“We are living in a time when the images of gods and idols are crashing about us. The spiritual and cultural traditions of vast regions of the West are increasingly being called into question; indeed, we can go even further and say they are being liquidated, quickly and relatively painlessly. Just as a tree in autumn drops its leaves without pain or regret in order to gather once more new strength from within, to renew its powers in hibernal peace, so too the tree of culture is now being stripped of its leaves. Of course, in this, the late autumn of our times, the leaves lie thickly under our feet—and the books thickly in the bookstores; but we aren’t deceived for a moment about that. This colorful yellow and red swarm of leaves is animated no longer by life but, if at all, only by the wind. A small regret might well be permitted us here, just as autumn is the time of the elegiac lyric, but who would want on that account to huddle up under the blankets of an eschatological pathos! We trust the power of nature, her wise economy and the laws of her renewal.” Hans Urs von Balthasar, “The Fathers, the Scholastics, and Ourselves”
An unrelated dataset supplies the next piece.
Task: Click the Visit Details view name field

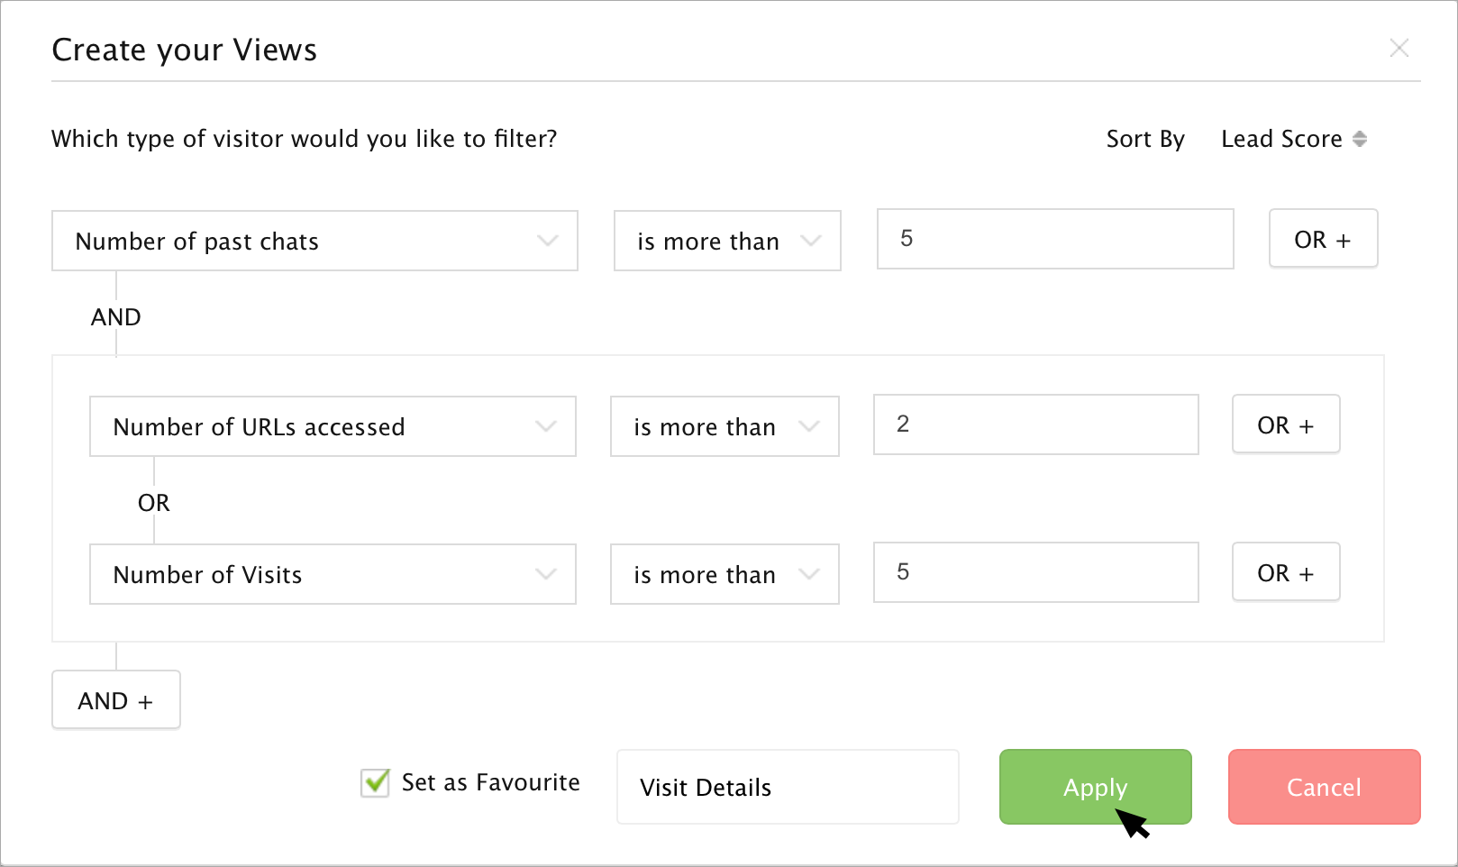Action: point(787,787)
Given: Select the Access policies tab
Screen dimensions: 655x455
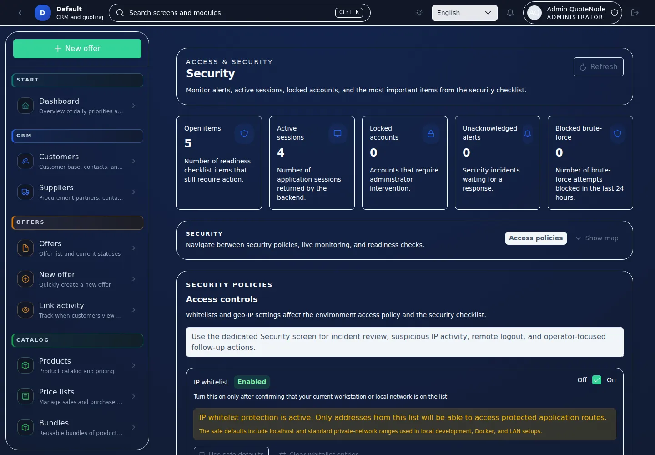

Though Balthasar wrote these words in the lead up to WWII, I find them eerily prescient, and the image of the tree is quite striking. But what of it? If we could say that the Church in the West is truly in a time of hibernation, would that be a comfort? Is this a consolation? Does the knowledge that the tree is regathering its strength to bear fruit once again offer enough hope for us to persist?
Balthasar acknowledges the pull toward elegy in such times and there is part of me that would much prefer the “eschatological pathos” he mentions instead of the eschatological hysteria that seems to be our lot. Even so. I’m trying to take the point. I’m trying to learn to trust in the way he commends.